*RECORDS TO PROCESS*
* * * * *

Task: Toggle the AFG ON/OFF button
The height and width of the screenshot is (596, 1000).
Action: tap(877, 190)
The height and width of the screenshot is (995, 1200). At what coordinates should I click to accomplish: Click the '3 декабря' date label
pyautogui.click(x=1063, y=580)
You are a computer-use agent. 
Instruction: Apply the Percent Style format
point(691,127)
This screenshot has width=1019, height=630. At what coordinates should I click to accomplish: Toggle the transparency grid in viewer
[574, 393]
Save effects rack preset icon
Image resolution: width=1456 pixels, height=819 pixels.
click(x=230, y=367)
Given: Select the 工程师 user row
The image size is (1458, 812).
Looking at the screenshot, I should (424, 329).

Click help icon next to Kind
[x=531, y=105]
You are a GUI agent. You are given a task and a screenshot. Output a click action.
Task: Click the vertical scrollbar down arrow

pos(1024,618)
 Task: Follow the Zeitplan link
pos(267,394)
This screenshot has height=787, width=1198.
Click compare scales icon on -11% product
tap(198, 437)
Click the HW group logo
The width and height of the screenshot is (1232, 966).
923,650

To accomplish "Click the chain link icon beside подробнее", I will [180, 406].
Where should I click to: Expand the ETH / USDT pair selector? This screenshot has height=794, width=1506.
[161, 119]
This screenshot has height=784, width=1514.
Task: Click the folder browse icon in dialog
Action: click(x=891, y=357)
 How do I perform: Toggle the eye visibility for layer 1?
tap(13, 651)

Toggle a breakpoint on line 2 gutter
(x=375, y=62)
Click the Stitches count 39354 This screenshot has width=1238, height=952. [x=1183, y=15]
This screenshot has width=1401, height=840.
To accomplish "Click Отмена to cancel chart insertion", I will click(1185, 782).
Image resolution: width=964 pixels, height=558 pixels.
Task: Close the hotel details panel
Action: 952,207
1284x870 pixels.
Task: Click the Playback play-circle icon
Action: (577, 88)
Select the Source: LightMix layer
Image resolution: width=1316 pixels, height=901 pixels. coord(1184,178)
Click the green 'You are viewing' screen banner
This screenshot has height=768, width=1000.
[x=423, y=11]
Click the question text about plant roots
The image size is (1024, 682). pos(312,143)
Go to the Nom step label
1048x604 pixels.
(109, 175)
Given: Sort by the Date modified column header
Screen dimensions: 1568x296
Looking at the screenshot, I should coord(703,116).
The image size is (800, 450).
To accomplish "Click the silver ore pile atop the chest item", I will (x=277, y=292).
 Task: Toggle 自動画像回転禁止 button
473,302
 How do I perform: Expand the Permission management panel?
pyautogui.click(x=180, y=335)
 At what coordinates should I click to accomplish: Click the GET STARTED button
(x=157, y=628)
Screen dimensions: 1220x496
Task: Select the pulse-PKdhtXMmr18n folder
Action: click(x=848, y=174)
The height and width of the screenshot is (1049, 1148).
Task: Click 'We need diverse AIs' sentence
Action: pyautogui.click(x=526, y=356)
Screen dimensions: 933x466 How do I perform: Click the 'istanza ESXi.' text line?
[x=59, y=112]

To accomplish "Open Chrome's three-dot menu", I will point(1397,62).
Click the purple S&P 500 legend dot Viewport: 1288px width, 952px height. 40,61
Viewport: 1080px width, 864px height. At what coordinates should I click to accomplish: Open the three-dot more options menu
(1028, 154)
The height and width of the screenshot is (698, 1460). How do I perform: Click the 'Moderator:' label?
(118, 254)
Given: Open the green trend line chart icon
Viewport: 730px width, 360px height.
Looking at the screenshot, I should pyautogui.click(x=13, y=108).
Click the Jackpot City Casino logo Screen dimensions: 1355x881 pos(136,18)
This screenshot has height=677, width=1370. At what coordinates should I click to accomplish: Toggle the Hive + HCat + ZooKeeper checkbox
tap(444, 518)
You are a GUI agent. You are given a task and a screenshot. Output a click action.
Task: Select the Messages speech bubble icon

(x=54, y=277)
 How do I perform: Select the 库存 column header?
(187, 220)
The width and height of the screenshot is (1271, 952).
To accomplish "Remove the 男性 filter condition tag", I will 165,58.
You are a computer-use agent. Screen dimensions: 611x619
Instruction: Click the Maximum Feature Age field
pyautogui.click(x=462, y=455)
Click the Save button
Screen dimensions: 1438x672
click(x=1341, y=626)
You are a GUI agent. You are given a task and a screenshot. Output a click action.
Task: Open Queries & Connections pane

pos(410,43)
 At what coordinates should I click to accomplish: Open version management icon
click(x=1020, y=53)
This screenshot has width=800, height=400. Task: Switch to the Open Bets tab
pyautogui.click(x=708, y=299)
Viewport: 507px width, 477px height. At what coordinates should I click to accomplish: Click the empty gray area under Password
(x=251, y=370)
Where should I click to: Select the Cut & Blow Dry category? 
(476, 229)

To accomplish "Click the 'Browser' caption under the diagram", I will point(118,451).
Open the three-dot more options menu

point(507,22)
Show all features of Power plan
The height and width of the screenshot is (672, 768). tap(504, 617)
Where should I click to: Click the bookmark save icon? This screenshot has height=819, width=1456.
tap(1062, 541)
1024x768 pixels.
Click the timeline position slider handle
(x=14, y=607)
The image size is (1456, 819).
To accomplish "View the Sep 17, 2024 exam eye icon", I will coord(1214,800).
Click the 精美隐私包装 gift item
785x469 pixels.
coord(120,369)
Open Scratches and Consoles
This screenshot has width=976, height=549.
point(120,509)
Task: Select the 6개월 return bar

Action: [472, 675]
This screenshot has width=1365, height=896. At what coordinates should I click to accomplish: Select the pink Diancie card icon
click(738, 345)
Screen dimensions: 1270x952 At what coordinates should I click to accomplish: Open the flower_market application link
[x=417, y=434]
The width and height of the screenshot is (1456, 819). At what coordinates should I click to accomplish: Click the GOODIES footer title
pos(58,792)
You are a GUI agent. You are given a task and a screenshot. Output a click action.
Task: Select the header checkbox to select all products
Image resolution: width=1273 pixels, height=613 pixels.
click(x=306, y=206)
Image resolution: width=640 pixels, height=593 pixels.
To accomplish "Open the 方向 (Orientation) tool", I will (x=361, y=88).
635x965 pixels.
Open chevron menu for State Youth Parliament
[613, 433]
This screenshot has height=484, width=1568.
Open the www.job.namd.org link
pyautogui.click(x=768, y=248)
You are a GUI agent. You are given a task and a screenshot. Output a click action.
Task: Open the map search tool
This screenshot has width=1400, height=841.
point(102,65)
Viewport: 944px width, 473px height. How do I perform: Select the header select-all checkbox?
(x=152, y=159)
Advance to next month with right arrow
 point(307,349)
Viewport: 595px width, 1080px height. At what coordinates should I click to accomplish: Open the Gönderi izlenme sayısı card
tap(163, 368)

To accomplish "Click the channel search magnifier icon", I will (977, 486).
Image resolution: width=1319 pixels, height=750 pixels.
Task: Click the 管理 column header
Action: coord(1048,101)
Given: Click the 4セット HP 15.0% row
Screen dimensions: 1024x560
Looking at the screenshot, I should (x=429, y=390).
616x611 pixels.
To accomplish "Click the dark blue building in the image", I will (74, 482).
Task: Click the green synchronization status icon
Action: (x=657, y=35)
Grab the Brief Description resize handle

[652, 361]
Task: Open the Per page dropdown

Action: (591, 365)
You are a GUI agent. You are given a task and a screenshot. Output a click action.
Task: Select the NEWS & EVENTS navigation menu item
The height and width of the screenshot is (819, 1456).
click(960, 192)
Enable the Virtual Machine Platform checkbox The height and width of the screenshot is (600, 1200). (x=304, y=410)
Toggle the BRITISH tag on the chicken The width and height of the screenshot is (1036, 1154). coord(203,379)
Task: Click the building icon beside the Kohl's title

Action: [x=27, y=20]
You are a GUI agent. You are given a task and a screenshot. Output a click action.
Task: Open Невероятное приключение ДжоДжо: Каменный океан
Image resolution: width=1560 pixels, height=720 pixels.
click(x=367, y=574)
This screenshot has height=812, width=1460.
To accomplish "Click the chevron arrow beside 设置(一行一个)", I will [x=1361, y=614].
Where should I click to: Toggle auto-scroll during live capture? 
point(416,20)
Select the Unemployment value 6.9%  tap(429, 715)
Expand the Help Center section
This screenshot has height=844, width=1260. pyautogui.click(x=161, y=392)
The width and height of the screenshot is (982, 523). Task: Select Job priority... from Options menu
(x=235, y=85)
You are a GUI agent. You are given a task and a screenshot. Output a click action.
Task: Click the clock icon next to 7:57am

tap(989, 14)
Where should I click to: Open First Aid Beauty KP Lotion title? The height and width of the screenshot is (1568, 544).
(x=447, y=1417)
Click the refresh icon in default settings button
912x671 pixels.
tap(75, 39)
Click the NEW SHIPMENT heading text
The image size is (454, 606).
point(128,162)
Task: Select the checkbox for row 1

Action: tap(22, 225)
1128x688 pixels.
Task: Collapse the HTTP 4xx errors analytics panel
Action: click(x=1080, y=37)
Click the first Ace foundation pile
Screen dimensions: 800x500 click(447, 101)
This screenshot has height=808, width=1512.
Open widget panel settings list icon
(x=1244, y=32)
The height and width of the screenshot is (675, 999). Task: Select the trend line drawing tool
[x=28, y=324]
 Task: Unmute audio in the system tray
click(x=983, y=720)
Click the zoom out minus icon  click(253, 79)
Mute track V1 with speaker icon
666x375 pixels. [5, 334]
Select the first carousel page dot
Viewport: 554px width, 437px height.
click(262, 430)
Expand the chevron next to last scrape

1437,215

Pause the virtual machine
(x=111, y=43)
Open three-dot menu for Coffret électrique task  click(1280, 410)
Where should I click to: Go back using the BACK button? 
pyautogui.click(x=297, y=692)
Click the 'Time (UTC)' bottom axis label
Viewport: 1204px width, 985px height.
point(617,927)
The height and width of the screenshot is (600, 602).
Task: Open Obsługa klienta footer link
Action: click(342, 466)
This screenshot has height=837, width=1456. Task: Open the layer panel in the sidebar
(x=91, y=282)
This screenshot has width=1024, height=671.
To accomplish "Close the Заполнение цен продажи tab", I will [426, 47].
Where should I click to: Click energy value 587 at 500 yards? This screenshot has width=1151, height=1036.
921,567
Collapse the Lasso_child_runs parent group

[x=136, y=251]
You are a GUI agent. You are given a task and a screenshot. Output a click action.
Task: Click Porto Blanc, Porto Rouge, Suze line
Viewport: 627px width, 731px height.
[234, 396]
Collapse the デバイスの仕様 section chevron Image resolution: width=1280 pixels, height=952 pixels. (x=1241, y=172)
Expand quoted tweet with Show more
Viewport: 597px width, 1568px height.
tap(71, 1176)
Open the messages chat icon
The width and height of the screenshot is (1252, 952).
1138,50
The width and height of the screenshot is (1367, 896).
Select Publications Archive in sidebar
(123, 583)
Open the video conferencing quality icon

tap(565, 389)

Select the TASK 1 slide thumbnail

* * * * *

*DIRECTION*
Extract every line from the rows above that contains the word "logo".

*ANSWER IN FULL*
Click the HW group logo
Click the Jackpot City Casino logo Screen dimensions: 1355x881 pos(136,18)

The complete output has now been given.